The introduction of Dawdleism in a funeral sermon is an innovation upon established conventionalities, which, a year or two ago, would have been regarded with scorn by all who thought custom should, to a greater or less extent, be consulted in determining social and public proprieties. And the custom which forbids its introduction is founded on the propriety which grows out of the fitness of things, and is not therefore merely arbitrary, or confined to special localities, but has suggested to all nations the exclusion of political partianship in funeral discourses. Common sense, then, should have taught Mr. Lincoln that its intrusion upon such an occasion was an offensive exhibition of boorishness and vulgarity. An Indian in eulogizing the memories of warriors who had fallen in battle would avoid allusion to differences in the tribe which had no connection with the prevailing circumstances, and which he knew would excite unnecessarily the bitter prejudices of his hearers, Is Mr. Lincoln less refined than a savage?
But aside from the ignorant rudeness manifest in the President’s exhibition of Dawdleism at Gettysburg,–and which was an insult at least to the memories of a part of the dead, whom he was there professedly to honor,–in its misstatement of the cause for which they died, it was a perversion of history so flagrant that the most extended charity cannot regard it as otherwise than willful. That, if we do him injustice, our readers may make the needed correction, we append a portion of his eulogy on the dead at Gettysburg:
“Four score and ten [sic] years ago our fathers brought forth upon this continent a nation consecrated [sic] to liberty and dedicated to the proposition that all men are created equal. [Cheers.] Now we are engaged in a great civil war, testing whether that nation or any other [sic] nation so consecrated [sic] and so dedicated can long endure.”

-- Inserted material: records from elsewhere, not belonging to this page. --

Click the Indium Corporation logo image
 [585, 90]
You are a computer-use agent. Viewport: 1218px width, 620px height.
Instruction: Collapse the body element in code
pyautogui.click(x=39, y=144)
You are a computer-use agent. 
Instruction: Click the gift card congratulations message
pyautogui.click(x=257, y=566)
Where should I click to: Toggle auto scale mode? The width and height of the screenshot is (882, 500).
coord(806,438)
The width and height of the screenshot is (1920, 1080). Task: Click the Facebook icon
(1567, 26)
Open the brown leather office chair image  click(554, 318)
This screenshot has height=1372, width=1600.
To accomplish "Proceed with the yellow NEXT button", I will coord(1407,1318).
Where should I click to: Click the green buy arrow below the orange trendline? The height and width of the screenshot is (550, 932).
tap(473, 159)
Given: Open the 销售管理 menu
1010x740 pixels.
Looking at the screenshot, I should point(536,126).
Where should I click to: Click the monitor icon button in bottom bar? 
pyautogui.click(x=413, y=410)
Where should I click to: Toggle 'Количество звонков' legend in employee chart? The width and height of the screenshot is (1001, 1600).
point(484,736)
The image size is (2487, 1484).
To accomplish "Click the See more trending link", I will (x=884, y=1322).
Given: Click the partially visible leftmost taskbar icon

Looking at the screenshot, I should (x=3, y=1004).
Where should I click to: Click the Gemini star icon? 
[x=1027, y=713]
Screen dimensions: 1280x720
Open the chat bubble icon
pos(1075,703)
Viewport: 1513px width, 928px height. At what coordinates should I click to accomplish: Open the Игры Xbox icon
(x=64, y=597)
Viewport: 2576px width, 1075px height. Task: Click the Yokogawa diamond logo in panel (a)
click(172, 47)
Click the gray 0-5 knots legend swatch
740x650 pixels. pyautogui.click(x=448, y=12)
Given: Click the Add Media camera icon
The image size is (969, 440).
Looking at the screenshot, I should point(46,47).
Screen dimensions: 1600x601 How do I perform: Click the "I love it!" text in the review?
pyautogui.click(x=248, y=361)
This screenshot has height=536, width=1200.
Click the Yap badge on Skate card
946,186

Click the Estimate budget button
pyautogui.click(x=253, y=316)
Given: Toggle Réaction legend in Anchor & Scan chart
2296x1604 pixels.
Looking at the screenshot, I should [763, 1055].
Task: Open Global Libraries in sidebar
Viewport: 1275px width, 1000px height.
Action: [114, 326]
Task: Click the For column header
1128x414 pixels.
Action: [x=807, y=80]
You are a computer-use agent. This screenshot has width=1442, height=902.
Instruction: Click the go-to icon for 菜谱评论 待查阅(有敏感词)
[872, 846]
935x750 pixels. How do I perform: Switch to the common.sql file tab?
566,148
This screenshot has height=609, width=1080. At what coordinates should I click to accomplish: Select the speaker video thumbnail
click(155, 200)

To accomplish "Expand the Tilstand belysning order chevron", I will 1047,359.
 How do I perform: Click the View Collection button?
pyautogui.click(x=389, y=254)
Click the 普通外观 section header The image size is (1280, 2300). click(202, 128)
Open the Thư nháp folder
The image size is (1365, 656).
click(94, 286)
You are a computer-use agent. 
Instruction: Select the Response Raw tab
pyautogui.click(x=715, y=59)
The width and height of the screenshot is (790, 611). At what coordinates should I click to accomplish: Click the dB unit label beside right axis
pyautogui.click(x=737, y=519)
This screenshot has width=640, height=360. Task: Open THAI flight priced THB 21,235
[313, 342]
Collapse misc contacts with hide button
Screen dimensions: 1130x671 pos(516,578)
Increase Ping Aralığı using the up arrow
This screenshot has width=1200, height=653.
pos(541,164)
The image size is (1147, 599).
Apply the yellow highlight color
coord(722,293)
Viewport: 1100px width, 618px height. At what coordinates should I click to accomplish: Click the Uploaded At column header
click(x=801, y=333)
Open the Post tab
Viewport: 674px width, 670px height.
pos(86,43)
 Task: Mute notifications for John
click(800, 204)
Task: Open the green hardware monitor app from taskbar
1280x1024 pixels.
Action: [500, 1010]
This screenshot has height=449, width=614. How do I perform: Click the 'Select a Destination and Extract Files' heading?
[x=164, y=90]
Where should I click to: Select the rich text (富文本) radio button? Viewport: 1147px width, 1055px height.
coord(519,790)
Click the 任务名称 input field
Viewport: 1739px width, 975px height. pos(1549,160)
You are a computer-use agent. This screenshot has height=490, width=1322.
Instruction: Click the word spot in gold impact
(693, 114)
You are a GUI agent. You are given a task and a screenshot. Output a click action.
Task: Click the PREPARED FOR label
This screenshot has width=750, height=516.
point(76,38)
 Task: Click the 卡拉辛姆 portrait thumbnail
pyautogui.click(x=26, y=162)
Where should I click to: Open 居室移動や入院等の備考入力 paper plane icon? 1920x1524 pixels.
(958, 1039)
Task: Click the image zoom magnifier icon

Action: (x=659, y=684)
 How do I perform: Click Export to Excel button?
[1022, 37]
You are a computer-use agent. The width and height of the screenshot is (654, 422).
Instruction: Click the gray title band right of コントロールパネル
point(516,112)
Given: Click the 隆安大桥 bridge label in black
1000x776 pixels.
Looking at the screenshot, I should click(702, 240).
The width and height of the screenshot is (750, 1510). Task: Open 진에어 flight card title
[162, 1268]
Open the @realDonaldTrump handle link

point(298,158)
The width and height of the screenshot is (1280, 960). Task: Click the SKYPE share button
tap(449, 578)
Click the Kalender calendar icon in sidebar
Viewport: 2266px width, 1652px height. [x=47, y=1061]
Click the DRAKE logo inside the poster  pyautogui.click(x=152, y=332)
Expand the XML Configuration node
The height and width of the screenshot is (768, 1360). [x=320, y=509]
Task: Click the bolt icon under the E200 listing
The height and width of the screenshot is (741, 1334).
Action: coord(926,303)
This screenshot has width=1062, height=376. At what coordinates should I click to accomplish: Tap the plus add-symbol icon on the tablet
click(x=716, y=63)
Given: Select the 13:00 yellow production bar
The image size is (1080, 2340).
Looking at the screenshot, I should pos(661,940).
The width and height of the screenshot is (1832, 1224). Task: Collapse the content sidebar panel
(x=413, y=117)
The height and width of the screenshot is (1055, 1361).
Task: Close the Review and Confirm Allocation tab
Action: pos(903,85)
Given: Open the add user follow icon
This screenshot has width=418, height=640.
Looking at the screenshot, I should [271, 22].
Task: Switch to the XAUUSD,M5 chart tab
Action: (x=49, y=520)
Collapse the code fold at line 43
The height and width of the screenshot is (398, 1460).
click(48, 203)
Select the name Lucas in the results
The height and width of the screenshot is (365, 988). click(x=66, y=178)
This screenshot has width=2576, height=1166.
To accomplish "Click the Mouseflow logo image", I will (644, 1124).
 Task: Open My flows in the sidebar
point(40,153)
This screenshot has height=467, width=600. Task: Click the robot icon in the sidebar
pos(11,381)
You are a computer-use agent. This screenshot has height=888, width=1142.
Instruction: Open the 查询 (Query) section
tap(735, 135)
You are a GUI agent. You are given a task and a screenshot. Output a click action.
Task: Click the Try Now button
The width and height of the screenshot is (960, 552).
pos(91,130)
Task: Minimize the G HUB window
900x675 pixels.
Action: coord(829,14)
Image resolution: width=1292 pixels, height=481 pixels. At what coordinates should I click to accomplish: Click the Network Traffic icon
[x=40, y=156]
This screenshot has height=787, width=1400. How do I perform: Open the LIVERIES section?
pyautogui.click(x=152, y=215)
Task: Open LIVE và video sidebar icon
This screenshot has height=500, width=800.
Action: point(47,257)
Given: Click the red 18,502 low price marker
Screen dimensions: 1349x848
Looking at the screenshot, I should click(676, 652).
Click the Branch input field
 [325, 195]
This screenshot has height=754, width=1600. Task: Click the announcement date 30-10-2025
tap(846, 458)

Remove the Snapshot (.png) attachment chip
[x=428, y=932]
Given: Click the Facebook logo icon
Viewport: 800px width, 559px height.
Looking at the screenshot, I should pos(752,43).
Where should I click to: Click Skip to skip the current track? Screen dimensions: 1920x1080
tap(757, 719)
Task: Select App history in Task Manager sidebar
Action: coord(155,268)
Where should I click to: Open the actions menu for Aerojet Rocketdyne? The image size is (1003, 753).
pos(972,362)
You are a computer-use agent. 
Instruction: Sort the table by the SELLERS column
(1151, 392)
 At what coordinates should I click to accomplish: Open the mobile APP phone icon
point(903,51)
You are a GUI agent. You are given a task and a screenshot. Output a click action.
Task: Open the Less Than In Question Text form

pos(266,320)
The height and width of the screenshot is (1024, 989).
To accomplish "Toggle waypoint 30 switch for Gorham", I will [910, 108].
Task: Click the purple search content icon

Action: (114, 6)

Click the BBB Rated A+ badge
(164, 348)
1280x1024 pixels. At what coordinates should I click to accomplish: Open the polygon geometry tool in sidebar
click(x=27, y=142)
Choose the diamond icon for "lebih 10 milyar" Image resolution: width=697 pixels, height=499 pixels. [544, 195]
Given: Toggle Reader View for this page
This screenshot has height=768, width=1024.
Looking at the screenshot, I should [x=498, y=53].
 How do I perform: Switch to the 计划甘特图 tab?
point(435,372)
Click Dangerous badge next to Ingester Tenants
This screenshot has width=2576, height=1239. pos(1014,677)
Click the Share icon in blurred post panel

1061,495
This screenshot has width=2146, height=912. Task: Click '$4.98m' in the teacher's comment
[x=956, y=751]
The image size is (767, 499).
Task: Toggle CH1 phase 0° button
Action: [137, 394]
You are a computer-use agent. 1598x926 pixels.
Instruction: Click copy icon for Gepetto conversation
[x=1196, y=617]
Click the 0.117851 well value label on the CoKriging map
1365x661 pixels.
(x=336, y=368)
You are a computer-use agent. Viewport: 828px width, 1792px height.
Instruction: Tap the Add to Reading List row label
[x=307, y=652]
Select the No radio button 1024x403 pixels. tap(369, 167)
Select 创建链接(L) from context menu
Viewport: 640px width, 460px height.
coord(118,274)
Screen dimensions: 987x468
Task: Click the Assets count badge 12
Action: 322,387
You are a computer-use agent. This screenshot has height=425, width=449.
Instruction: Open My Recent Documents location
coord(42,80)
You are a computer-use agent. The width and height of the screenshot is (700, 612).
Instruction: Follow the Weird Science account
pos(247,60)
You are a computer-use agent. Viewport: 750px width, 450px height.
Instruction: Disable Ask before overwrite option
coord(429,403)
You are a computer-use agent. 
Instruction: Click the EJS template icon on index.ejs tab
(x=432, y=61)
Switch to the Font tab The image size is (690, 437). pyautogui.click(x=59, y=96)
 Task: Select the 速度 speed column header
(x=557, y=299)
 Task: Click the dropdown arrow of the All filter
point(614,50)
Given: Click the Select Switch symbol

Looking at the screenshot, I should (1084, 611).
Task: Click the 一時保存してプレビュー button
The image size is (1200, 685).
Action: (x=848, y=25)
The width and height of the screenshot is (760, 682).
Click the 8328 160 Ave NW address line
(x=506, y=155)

As a refutation of this statement, we copy certain clauses in the Federal constitution:
“Representatives and direct taxes shall be apportioned among the several States which may be included in this Union, according to their respective numbers, which shall be determined by adding to the whole number of free persons, including those bound to service for a term of years, and excluding Indians not taxed, three-fifths of all other persons.”
“The migration or importation of such persons as any of the States now existing shall think proper to admit shall not be prohibited by the Congress prior to the year 1808, but a tax or duty may be imposed on such importation, not exceeding ten dollars for each person.”
“No amendment to the constitution, made prior to 1808, shall affect the preceding clause.”
“No person held to service or labor in one State under the laws thereof, escaping into another, shall, in consequence of any law or regulation therein, be discharged from such service or labor, but shall be delivered up on claim of the party to whom such service or labor may be due.”
Do these provisions in the constitution dedicate the nation to “the proposition that all men are created equal”? Mr. Lincoln occupies his present position by virtue of this constitution, and is sworn to the maintenance and enforcement of these provisions. It was to uphold this constitution, and the Union created by it, that our officers and soldiers gave their lives at Gettysburg. How dared he, then, standing on their graves, misstate the cause for which they died, and libel the statesmen who founded the government? They were men possessing too much self-respect to declare that negroes were their equals, or were entitled to equal privileges.